(RECORDS TO PROCESS)

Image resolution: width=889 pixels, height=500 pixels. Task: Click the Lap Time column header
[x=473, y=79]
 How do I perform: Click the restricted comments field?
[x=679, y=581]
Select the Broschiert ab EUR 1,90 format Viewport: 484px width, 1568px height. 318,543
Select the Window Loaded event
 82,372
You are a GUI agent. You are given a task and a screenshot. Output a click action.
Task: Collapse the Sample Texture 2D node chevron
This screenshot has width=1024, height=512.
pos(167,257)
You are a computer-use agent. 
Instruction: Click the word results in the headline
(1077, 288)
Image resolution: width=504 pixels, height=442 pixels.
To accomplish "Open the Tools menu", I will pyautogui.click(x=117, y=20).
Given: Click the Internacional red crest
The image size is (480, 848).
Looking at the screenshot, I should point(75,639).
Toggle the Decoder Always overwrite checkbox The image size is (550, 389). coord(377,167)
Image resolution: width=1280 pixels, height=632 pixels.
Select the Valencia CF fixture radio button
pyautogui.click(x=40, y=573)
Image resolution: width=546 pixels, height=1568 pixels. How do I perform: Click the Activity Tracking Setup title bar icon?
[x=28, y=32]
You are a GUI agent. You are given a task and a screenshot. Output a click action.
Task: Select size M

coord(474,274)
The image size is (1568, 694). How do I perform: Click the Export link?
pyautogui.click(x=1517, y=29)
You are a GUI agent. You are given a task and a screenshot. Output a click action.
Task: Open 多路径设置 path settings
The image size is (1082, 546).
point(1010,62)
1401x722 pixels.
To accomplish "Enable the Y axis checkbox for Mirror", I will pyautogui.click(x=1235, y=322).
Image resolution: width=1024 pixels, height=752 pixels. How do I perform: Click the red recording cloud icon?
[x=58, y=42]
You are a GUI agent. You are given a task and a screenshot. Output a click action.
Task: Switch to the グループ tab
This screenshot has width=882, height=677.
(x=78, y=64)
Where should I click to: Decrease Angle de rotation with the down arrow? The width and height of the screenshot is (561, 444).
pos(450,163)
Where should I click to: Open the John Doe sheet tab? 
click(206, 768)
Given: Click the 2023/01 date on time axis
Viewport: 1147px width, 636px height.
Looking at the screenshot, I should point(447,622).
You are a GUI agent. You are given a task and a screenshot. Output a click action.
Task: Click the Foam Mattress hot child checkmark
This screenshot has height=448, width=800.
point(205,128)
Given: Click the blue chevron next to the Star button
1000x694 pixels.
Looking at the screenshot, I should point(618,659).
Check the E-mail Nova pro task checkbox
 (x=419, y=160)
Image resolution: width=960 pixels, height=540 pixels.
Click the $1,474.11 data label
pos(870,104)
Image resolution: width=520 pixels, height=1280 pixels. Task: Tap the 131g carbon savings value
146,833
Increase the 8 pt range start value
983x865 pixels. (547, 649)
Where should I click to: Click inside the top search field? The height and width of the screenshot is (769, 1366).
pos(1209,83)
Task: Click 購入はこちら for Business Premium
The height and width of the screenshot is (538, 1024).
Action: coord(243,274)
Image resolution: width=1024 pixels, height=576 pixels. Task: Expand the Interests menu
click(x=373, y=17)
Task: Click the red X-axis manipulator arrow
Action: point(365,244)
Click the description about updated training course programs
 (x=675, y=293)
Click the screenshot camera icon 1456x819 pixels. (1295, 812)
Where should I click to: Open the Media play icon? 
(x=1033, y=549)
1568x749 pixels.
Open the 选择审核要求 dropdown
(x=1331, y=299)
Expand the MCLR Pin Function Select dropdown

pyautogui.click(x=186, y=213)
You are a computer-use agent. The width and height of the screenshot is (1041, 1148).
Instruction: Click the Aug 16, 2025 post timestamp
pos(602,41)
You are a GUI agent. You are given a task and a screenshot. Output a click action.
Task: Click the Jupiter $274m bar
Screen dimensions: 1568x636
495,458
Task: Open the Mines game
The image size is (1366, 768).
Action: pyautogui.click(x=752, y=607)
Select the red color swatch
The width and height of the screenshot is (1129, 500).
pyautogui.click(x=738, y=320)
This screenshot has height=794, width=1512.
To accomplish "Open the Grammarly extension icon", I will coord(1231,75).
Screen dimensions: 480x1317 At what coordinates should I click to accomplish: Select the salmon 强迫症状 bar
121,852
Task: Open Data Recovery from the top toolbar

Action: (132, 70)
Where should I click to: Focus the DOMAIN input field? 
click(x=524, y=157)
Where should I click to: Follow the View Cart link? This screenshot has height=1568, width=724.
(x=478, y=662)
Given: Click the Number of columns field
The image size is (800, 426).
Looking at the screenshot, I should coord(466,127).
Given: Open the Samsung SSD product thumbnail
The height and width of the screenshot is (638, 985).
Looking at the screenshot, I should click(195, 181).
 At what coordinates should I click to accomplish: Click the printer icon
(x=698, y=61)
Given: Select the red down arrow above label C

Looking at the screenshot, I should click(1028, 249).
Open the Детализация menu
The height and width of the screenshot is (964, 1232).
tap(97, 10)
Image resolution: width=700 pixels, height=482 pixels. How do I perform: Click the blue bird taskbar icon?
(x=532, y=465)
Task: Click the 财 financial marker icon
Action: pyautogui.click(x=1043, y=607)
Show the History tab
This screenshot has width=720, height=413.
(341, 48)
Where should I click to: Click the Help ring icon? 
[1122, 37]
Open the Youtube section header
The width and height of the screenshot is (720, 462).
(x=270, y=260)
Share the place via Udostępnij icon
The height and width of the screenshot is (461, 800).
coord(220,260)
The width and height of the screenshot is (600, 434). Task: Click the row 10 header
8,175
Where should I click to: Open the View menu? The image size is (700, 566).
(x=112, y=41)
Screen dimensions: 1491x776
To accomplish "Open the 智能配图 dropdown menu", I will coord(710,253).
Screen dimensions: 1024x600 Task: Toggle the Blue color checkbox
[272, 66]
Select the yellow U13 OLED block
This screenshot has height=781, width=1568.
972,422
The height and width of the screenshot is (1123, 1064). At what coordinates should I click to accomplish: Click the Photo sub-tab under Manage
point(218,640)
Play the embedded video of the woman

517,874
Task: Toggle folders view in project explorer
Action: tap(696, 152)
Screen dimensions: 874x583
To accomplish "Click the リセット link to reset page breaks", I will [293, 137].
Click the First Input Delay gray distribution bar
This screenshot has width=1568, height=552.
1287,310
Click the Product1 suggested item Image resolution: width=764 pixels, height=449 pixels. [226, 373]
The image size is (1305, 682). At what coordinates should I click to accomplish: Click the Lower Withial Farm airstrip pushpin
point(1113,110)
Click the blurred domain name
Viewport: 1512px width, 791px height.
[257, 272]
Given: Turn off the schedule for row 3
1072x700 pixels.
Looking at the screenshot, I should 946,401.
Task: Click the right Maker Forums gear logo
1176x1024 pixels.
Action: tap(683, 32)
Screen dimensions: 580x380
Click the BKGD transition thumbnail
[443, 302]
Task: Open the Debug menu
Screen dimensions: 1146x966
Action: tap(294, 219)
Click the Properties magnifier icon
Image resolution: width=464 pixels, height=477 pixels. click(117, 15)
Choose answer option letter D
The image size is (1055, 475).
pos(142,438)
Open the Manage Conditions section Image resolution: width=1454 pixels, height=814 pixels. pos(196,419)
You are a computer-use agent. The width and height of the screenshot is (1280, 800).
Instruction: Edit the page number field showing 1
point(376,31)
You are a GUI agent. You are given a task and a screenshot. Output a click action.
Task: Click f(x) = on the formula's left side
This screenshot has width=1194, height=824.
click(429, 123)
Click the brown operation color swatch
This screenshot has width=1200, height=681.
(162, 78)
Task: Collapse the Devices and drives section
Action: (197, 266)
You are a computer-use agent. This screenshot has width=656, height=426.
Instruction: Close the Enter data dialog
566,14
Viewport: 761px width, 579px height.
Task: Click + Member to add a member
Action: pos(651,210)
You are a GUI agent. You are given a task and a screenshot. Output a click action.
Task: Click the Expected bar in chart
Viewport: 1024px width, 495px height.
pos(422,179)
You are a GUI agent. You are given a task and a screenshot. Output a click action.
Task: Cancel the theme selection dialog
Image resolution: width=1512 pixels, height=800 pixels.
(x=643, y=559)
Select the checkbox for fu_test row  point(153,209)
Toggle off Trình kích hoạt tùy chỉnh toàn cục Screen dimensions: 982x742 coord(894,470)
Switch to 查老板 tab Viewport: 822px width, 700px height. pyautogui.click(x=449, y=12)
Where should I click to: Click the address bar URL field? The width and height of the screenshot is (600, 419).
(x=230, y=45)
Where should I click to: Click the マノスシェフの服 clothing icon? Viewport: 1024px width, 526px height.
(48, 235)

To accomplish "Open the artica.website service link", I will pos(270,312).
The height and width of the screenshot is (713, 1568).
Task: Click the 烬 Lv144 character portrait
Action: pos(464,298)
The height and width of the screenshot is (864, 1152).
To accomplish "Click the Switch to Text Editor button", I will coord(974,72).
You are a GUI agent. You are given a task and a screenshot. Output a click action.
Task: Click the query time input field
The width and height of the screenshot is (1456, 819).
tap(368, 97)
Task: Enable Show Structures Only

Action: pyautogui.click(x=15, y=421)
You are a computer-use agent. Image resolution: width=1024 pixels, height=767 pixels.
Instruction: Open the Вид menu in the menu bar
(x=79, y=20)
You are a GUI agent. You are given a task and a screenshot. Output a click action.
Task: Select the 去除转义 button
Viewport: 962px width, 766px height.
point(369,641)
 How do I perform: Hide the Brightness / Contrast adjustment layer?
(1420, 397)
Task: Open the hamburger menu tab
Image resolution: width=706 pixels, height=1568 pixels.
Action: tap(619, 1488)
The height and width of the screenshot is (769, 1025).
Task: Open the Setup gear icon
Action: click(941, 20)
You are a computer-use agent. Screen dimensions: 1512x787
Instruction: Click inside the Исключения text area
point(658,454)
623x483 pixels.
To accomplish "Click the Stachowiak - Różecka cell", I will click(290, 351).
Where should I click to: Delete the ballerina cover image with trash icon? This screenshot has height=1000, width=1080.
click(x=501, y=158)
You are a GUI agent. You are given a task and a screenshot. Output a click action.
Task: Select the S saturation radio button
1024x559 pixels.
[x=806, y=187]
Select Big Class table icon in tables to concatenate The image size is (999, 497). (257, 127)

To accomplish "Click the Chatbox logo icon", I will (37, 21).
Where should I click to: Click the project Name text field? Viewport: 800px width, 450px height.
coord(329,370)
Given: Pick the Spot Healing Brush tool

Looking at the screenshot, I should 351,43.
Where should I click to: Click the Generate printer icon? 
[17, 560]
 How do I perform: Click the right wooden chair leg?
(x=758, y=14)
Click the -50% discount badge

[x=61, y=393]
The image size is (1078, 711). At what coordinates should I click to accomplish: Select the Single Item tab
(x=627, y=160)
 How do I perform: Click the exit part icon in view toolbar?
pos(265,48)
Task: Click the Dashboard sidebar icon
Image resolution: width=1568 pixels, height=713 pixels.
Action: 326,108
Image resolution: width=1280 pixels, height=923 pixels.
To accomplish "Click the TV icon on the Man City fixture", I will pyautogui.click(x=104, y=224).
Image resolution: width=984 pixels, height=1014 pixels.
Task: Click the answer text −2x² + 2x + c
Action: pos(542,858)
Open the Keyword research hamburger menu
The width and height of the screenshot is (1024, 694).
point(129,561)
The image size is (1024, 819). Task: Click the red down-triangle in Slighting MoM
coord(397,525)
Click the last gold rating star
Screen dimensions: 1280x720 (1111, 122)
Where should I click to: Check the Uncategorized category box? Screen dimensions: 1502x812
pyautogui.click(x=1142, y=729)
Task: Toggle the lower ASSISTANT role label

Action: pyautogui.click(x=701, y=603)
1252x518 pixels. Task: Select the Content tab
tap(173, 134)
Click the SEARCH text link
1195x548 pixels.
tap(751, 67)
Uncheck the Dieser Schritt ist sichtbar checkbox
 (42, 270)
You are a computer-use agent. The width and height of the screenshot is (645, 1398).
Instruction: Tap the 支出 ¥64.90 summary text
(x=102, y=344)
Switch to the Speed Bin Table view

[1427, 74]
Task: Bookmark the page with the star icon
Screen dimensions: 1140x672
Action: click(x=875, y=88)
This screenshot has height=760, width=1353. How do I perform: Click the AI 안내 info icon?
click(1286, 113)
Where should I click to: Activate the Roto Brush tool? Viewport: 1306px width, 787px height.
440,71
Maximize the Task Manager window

(End RECORDS TO PROCESS)

ASSIGNMENT>
Output should match, line for line, the stretch of the material above from the line holding "The width and height of the screenshot is (1129, 500)." through the line holding "Given: Click the Number of columns field".

RESPONSE AREA>
The width and height of the screenshot is (1129, 500).
pyautogui.click(x=738, y=320)
This screenshot has height=794, width=1512.
To accomplish "Open the Grammarly extension icon", I will coord(1231,75).
Screen dimensions: 480x1317 At what coordinates should I click to accomplish: Select the salmon 强迫症状 bar
121,852
Task: Open Data Recovery from the top toolbar

Action: (132, 70)
Where should I click to: Focus the DOMAIN input field? 
click(x=524, y=157)
Where should I click to: Follow the View Cart link? This screenshot has height=1568, width=724.
(x=478, y=662)
Given: Click the Number of columns field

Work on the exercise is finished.